§ But de l'exercice:
Selon le texte sur les oiseaux surnommés cul-blanc, quel accord a interdit la chasse des petits oiseaux d'une taille inférieure à celles de la grive et du merle ?

§ Texte à lire:
+===+

Ils sont trois, parmi nos oiseaux-gibier, à mériter le nom
de cul-blanc : appellation dont il est superflu de rechercher
l’étymologie, car elle dit bien ce qu’elle veut dire, l’estampille immaculée
faisant trancher les sus-caudales sur le reste du plumage. Trois, dont un
passereau, un traquet, habitant estival de nos plaines, et deux chevaliers,
deux oiseaux d’eau, le chevalier cul-blanc et la guignette qu’on appelle aussi
cul-blanc de Paris ; nous verrons si ce surnom est mérité.
Le traquet cul-blanc ou motteux, charmant passereau,
de taille intermédiaire entre celles de l’alouette commune et de la lulu,
séjourne en France du printemps au début de l’automne. Il anime de son vol
court, rez terre, les guérets, se juchant sur les mottes et lançant un chant au
début doux, harmonieux, à la conclusion saccadée, crépitante. Monsieur et
Madame vont de compagnie, le mâle gris roux avec une jolie bande noire
encadrant l’œil du bec à la nuque ; sa compagne, de mise plus terne, mais
d’égale agilité dans la recherche des insectes, des vermisseaux, des mouches et
moucherons. Utiles sans contestation et notés cependant parmi le gibier de
passage à côté de la grive mauvis et de l’ortolan, dans la tribu de ce que l’on
appelle, non sans saveur, les petits, lorsque le manque de perdreaux et de
cailles conduit les chasseurs à jeter leur poudre aux moineaux.
L’excuse serait, si l’on en croit Magné de Marolles, que le
cul-blanc motteux est « un manger fort délicat et comparable à
l’ortolan ». Voire ! Je ne déguste pas souvent la boule de graisse
fine de l’ortolan, qui vous fond dans la bouche, mais j’en ai savouré parfois
et ne trouve pas que le motteux approche d’une telle succulence : chair
foncée, nullement à dédaigner si la brochette est assez copieuse, moins délectable,
à mon humble avis, que la mauviette d’octobre.
Lors de mes premières armes en Loir-et-Cher, le motteux
figurait sur l’arrêté préfectoral parmi les oiseaux pouvant être tirés sans
délit. Il n’en est plus de même depuis que la Convention internationale du 19 mars
1902 a prohibé la chasse de tous les petits oiseaux d’une taille inférieure à
celles de la grive et du merle, sauf l’alouette et l’ortolan.

+===+

§ Données disponibles:
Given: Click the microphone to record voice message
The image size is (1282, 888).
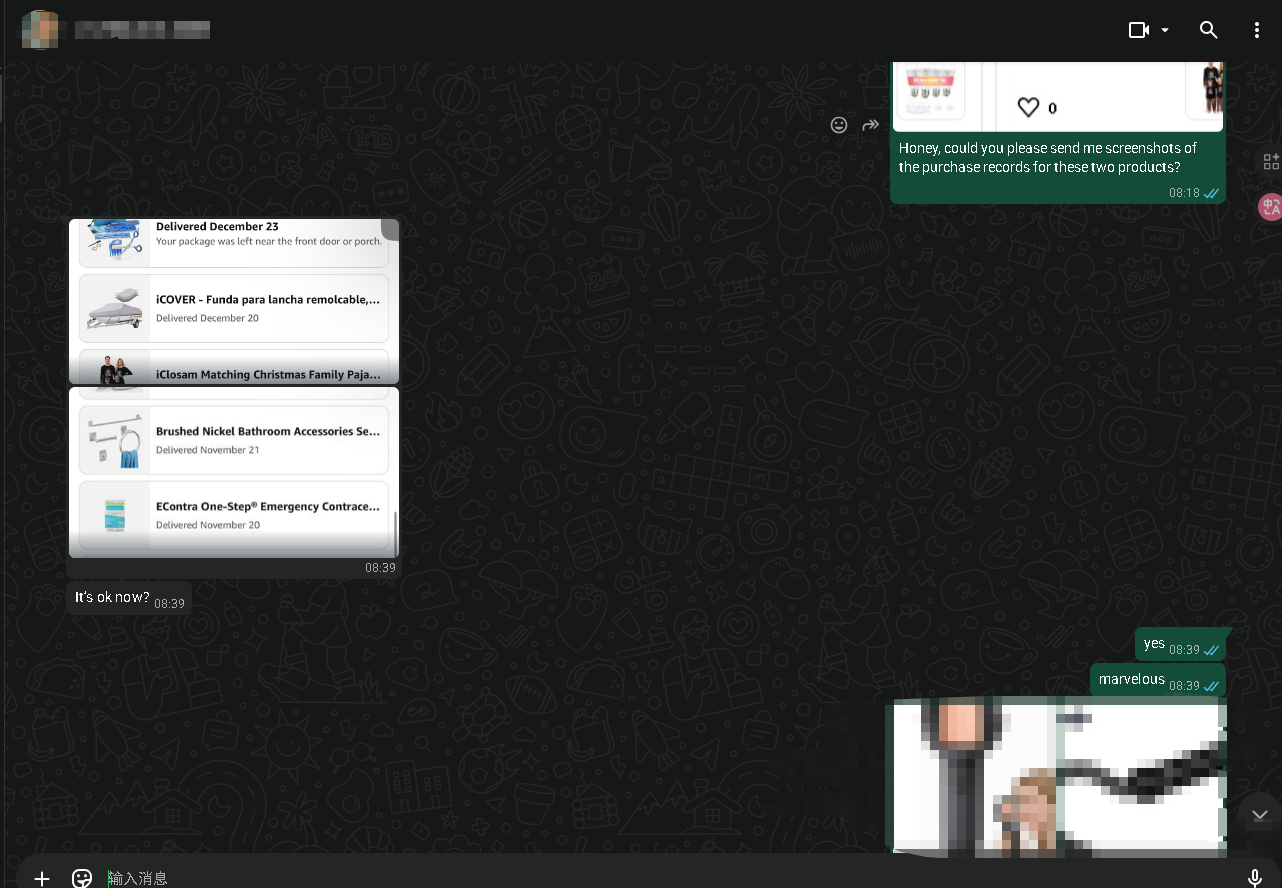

+===+

§ Corrigé:
La Convention internationale du 19 mars 1902.